«Essa interessante leitura excitou muito a nossa curiosidade; o assunto
era importantíssimo, esclarecia-nos a nós e à geração actual de Goa sobre uma instituição que, como
dissemos, por longos anos presidira aos destinos dela; fora o maior terror dos
nossos avoengos, ecoara nas cinco partes do mundo pela sua inaudita tirania; conservara
a mais absoluta independência dos nossos antigos vice-reis em tempos em que
eles ostentavam por toda a parte o seu grande poder, sendo-lhes todavia vedado
intrometerem-se unicamente no quanto tocasse às coisas do Santo Oficio
(maldito); de falarem a respeito dos culpados nele; e mandando-se até por ordem
da corte aplicar exclusivamente para as despesas do tribunal e pagamentos dos
seus ministros uma das rendas da cidade, bem como para se tornar mais livre a
acção do tribunal e sobranceira à influência do poder civil, que
só devia dar-lhe ajuda e favor em tudo que por ele lhe fosse requerido!
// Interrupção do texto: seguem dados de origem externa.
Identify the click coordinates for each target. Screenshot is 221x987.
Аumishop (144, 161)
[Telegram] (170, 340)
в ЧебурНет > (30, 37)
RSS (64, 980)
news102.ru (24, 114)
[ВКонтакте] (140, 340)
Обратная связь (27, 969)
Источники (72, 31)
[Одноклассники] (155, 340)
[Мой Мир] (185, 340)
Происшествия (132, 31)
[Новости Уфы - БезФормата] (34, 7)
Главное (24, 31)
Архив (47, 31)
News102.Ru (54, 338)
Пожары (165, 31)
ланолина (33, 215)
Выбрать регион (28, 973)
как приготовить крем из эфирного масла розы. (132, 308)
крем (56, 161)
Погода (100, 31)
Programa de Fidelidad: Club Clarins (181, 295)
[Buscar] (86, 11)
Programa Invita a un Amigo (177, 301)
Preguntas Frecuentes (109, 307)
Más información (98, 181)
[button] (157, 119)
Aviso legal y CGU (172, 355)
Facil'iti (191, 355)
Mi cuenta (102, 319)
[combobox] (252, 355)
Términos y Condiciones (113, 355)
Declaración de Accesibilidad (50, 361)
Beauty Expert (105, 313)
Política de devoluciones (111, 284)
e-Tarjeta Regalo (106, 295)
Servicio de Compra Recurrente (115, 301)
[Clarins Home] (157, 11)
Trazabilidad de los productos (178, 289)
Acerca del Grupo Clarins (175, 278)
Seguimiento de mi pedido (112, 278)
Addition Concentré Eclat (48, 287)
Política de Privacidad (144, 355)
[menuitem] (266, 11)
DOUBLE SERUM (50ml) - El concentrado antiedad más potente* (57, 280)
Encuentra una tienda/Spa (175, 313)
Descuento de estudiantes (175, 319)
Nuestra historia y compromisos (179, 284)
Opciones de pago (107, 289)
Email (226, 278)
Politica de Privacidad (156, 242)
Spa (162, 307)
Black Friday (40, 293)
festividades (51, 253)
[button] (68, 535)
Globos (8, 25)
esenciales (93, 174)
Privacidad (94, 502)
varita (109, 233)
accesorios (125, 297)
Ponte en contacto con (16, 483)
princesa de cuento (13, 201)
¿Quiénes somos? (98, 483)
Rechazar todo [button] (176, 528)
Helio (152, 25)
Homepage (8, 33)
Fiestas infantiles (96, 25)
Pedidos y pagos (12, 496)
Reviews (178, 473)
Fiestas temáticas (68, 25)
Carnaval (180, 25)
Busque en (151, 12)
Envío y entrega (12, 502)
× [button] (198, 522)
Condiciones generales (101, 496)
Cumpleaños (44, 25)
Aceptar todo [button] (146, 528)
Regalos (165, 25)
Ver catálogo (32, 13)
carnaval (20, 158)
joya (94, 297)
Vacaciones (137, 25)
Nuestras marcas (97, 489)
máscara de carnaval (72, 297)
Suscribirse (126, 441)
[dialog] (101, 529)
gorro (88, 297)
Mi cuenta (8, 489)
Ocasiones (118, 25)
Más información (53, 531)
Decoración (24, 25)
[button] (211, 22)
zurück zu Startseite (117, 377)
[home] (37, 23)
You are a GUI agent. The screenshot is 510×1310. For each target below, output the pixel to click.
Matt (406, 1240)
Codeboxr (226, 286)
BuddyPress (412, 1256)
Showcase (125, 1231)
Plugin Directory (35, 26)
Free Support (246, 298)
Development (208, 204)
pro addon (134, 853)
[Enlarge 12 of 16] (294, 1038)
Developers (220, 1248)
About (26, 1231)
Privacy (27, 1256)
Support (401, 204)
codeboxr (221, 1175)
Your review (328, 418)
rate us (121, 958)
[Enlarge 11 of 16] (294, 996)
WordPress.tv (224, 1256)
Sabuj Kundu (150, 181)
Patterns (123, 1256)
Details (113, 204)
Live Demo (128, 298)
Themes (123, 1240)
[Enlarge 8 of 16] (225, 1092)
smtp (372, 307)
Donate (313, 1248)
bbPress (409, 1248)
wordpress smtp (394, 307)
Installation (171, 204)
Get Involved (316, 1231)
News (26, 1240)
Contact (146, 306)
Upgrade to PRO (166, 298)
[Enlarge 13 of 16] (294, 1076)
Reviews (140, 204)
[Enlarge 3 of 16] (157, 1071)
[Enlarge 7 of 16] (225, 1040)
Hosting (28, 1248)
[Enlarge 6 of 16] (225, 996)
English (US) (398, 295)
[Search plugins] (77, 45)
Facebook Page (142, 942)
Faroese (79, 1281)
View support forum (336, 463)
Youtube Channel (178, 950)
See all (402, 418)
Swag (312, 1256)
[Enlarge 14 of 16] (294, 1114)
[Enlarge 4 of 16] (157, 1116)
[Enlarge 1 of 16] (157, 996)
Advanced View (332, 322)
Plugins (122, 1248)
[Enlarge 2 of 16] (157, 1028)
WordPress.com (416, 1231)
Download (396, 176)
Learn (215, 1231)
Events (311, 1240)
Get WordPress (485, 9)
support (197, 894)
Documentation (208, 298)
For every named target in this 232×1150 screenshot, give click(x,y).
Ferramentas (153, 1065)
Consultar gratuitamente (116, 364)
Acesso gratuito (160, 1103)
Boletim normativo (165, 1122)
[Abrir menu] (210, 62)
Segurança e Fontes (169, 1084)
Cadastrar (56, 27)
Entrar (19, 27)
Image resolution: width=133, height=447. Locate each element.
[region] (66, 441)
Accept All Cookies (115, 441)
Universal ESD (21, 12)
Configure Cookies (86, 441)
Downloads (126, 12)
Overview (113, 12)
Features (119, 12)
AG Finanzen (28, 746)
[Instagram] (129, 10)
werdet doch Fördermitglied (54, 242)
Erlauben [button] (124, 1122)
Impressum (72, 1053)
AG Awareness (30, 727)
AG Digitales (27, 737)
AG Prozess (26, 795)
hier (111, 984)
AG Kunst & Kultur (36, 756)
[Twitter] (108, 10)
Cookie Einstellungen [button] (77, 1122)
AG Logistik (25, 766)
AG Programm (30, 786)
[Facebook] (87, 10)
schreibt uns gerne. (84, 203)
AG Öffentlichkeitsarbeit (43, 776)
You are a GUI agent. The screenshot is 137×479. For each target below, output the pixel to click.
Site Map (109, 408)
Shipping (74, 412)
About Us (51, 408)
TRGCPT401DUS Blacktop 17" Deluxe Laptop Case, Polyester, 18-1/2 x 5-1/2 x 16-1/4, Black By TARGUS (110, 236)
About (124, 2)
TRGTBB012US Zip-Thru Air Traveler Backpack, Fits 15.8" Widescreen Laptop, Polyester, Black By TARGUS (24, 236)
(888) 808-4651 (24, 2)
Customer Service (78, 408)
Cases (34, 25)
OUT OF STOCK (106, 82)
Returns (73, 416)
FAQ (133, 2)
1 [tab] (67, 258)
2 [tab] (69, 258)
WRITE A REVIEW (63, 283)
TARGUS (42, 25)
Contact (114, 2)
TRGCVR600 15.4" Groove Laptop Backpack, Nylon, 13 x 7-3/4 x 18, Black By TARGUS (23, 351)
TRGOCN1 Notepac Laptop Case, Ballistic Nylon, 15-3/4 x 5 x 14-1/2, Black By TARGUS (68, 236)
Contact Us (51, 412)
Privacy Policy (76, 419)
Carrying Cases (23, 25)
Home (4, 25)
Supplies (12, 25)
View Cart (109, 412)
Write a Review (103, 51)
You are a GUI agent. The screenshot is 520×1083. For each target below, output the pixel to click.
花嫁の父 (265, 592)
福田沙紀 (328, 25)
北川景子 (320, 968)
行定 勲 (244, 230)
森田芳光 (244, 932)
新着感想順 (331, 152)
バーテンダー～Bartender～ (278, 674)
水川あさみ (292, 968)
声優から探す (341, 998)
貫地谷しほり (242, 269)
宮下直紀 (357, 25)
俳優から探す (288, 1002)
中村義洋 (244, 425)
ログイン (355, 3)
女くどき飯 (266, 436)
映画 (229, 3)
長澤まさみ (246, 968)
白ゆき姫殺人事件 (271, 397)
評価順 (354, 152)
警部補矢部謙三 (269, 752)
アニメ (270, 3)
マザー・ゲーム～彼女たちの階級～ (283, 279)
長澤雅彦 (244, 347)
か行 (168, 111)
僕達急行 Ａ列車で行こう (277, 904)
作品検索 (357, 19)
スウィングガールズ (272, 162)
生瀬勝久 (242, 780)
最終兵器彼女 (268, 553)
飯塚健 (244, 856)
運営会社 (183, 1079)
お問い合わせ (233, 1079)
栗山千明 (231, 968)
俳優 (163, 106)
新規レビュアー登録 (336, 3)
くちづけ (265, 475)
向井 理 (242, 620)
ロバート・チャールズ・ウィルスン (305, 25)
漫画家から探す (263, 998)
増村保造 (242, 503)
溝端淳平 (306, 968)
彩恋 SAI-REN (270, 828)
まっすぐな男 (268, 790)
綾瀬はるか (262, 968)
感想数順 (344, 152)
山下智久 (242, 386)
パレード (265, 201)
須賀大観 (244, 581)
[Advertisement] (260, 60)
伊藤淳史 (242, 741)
E deste tribunal, os poucos homens vivos, que o alcançaram já em
decadência, pouco ou nada diriam que valesse para o material dum trabalho
sólido e seguido ou duma noção histórica imparcial, bem averiguada e minuciosa
nas suas diferentes circunstâncias e especialidades.
Colocados neste terreno, estivemos alguns anos de expectativa; e
finalmente entendemos mesmo na nossa deficiência fazer algum serviço à história
pátria e aos nossos concidadãos em aproveitar o ensejo e dar-lhes vertido, com
a vénia do dono, o mesmo livro, que é tão digno da versão, que dele nos diz o
sábio Ferdinand Denis:
- Muitos viageiros pintaram com grande energia os tormentos que a inquisição de Goa (maldita) fazia padecer a seus presos; mas o mais minucioso sem contradição e o mais moderado a todos os respeitos é um médico francês chamado Dellon, que escreveu um tratado especial sobre este tribunal, do qual foi uma das últimas vítimas.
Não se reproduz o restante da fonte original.